Norconex / crawlers

Norconex Crawlers (or spiders) are flexible web and filesystem crawlers for collecting, parsing, and manipulating data from the web or filesystem to various data repositories such as search engines.
https://opensource.norconex.com/crawlers
Apache License 2.0
183 stars 67 forks source link

Information for the log file #170

Closed csaezl closed 9 years ago

csaezl commented 9 years ago

At the beginning of the collector run, in the console, I get the information shown below, related to filters and modules versions:

 INFO  [AbstractCrawlerConfig] Reference filter loaded: com.norconex.collector.co
 re.filter.impl.RegexReferenceFilter@12405818[onMatch=EXCLUDE,caseSensitive=false
 ,pattern=.*year=.*,regex=.*year=.*]
 INFO  [AbstractCrawlerConfig] Reference filter loaded: com.norconex.collector.co
 re.filter.impl.RegexReferenceFilter@453da22c[onMatch=EXCLUDE,caseSensitive=false
 ,pattern=.*fecha=.*,regex=.*fecha=.*]
 INFO  [AbstractCollectorConfig] Configuration loaded: id=url-juventudextremadura
 .gobex.es_(collector); logsDir=C:/CRAWLER-xxxxxxx/collectors/url-juventudextrema
 dura.gobex.es/work//log; progressDir=C:/CRAWLER-xxxxxxx/collectors/url-juventude
 xtremadura.gobex.es/work//progress
 INFO  [AbstractCollector] Version: Norconex HTTP Collector 2.3.0-SNAPSHOT (Norco
 nex Inc.)
 INFO  [AbstractCollector] Version: Norconex Collector Core 1.3.0-SNAPSHOT (Norco
 nex Inc.)
 INFO  [AbstractCollector] Version: Norconex Importer 2.4.0-SNAPSHOT (Norconex In
 c.)
 INFO  [AbstractCollector] Version: Norconex JEF 4.0.7-SNAPSHOT (Norconex Inc.)
 INFO  [AbstractCollector] Version: Norconex Committer Core 2.0.2 (Norconex Inc.)

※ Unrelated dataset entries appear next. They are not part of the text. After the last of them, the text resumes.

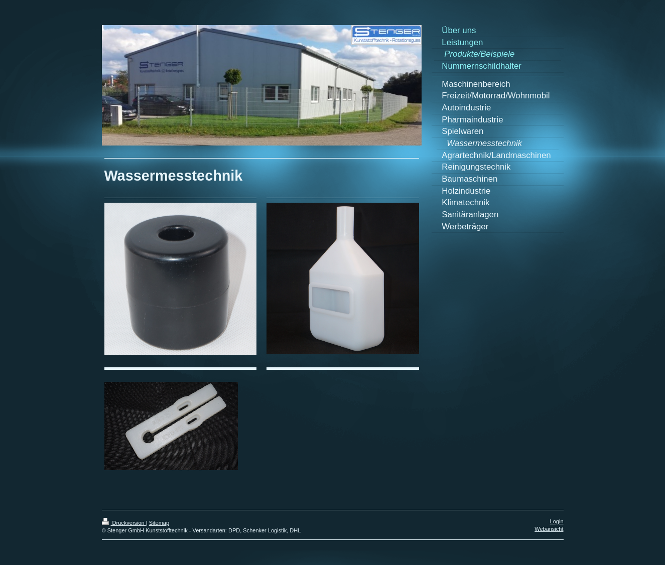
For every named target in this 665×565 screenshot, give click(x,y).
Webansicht (549, 529)
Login (557, 521)
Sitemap (159, 523)
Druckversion (124, 523)
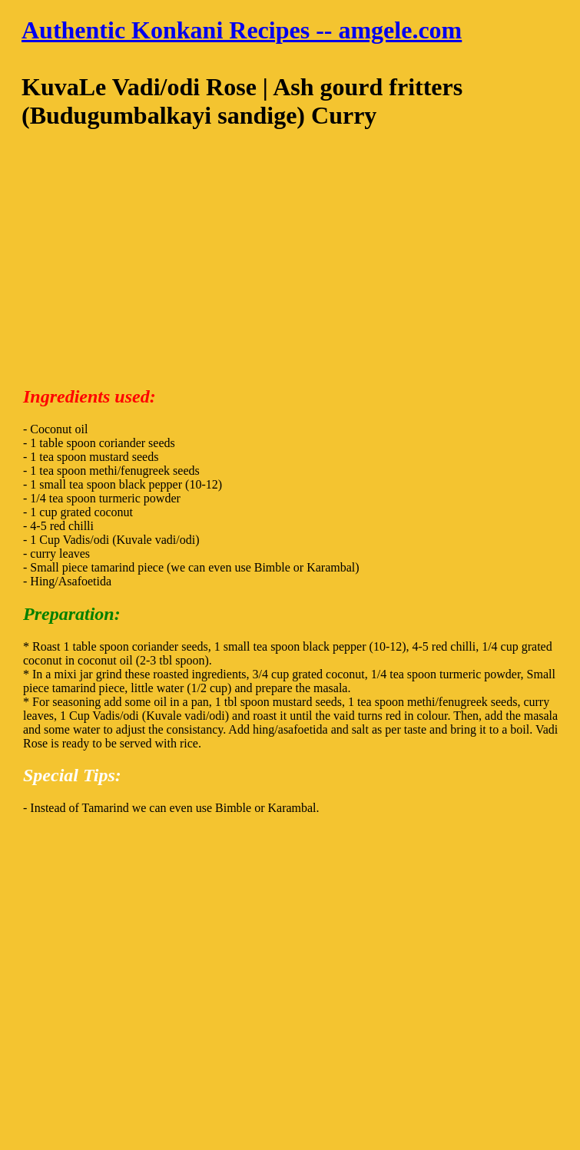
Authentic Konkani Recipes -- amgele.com (242, 30)
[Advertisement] (290, 263)
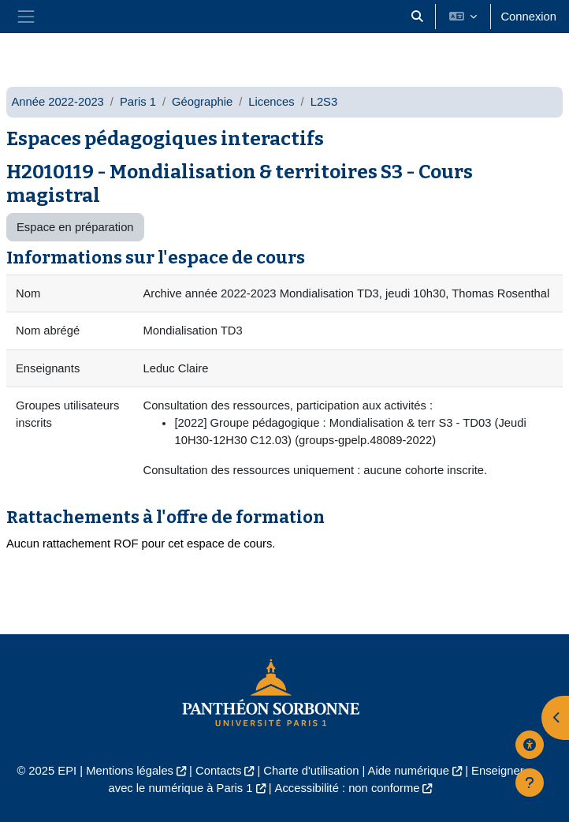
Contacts (218, 770)
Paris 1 (138, 101)
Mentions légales (129, 770)
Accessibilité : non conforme (347, 788)
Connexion (528, 16)
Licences (271, 101)
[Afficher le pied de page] (529, 782)
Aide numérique (408, 770)
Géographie (202, 101)
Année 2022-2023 (57, 101)
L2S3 (324, 101)
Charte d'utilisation (311, 770)
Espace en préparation (75, 227)
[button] (417, 16)
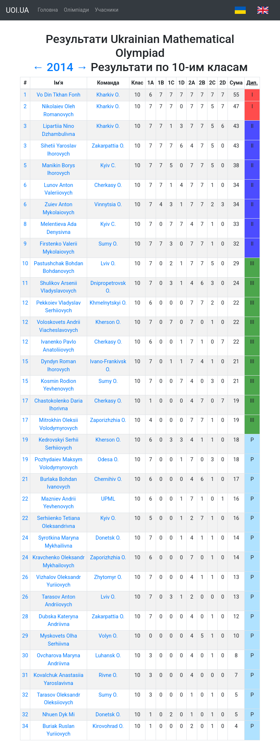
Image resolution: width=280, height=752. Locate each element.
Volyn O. (108, 636)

Is there a way of get this information written to the log file?

essiembre commented 9 years ago

Some of that info cannot be stored in the log file since the log file location is defined in the collector configuration file, and those log entries are printed before (or while) the configuration file is parsed.

The version information is not tied to the configuration file so I made the change and they are now written to file as well (in the latest snapshot).